We find this patch necessary,
projects[og][patch][] = "https://www.drupal.org/files/issues/group_reference_token-2264759-17.patch"
I think the one difference
I think the one difference between workbench access (which I admit to only testing once) is going to lie in the workflow for adding content.
Here is what I do using organic groups:
Same as @theMusician each department is a group node - which is used as the landing page for the department as well as for assigning content to the group/department. In workbench I modify the views to be "OG aware" - so that for example if you are a member of a particular department when you add content it is automatically assigned to your group using entityreference_prepopulate and the OG reference field is hidden - which is nice from a UX persepective.
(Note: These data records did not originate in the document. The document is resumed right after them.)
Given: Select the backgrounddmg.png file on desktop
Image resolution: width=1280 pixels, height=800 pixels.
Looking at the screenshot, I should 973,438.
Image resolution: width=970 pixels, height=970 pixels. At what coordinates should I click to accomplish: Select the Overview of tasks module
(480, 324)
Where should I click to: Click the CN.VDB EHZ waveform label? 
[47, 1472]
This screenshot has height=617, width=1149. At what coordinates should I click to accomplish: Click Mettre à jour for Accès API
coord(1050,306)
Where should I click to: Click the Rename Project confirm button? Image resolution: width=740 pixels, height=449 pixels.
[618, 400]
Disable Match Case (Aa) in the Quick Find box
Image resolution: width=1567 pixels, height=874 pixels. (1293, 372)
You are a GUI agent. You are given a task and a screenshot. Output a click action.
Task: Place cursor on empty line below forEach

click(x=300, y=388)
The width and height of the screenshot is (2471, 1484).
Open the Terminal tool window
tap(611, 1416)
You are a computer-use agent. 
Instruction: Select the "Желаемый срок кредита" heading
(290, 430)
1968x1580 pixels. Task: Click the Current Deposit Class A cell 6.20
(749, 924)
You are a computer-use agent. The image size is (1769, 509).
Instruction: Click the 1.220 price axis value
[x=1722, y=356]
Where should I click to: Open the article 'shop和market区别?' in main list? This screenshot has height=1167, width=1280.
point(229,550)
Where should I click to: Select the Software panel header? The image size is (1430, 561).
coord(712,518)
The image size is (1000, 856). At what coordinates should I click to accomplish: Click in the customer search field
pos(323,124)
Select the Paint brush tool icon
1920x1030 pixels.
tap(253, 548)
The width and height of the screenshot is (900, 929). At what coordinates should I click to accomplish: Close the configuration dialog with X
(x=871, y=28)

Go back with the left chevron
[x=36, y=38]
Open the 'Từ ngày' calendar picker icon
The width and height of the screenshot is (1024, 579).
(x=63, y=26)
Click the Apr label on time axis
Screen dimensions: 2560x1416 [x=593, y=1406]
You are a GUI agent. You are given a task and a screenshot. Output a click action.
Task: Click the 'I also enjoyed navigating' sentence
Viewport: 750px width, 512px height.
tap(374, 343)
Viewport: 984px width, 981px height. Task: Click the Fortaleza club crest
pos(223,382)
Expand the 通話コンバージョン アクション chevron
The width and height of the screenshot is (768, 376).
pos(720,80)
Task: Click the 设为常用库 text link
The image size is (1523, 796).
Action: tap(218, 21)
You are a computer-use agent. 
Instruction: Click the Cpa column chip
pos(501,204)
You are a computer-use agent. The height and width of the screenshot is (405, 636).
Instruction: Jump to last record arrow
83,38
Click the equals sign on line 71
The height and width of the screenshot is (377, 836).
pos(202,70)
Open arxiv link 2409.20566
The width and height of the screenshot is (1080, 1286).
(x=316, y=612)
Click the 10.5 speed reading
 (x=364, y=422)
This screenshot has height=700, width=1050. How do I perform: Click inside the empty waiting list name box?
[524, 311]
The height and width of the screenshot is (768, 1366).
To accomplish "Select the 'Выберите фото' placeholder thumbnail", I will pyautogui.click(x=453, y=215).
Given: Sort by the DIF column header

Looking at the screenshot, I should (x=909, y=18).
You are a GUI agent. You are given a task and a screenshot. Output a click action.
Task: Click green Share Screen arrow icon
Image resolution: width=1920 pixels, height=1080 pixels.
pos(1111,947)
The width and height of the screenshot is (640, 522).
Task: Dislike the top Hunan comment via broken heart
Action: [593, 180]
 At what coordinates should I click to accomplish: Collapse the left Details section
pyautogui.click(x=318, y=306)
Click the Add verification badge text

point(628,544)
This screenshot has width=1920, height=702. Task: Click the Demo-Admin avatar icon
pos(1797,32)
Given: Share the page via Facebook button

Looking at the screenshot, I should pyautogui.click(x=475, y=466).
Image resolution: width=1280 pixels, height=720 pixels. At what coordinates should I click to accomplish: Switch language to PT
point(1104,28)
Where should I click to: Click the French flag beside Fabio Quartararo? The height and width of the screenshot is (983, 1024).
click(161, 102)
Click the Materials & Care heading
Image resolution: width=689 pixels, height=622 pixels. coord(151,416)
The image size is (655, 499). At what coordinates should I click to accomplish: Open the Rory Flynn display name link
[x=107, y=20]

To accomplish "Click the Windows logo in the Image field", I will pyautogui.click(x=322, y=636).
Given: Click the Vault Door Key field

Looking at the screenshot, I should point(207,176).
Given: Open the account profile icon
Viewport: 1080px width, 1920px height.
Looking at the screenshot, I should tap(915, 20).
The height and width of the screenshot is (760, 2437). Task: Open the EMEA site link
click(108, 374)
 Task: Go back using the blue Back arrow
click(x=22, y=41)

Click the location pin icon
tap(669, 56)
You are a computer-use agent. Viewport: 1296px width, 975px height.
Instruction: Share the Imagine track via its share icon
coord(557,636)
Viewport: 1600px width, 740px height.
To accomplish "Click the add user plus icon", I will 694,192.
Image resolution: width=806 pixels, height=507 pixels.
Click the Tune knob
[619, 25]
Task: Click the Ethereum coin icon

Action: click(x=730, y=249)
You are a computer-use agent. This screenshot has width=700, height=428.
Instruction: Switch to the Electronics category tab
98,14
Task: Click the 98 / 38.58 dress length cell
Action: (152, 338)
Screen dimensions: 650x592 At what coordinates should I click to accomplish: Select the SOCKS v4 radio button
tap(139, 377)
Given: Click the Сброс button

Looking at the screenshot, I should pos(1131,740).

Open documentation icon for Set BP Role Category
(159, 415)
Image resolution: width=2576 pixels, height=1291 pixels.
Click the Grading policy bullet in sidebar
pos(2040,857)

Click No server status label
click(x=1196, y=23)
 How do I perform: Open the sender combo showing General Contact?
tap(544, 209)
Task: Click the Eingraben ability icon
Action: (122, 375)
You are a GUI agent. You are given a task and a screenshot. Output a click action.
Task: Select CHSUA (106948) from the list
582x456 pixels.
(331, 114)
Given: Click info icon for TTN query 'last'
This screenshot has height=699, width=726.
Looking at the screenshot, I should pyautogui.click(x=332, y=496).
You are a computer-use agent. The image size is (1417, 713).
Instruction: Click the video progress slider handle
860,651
Another difference with using organic groups is that you lose the ability to do hierarchical access control - which the taxonomy based access control modules provide.
have used OG in the past;
have used OG in the past; these two are also interestingly simple options:
https://www.drupal.org/project/nodeaccess_nodereference -- if someone has access to the item referenced by a node, then they can have a configurable set of capabilities on this node
https://www.drupal.org/project/nodeaccess_userreference - give people access if they are listed in a user reference / entity reference.
Combining the two, you could have something called "section" as a content type w/ a user reference field, place all the people in that "section" to have part of that user reference. Then, whenever anything references that section for their content to be attached to, the users will automatically have read,write,delete level permissions (configurable).
Definitely worth a look cause I think it can be used very creatively.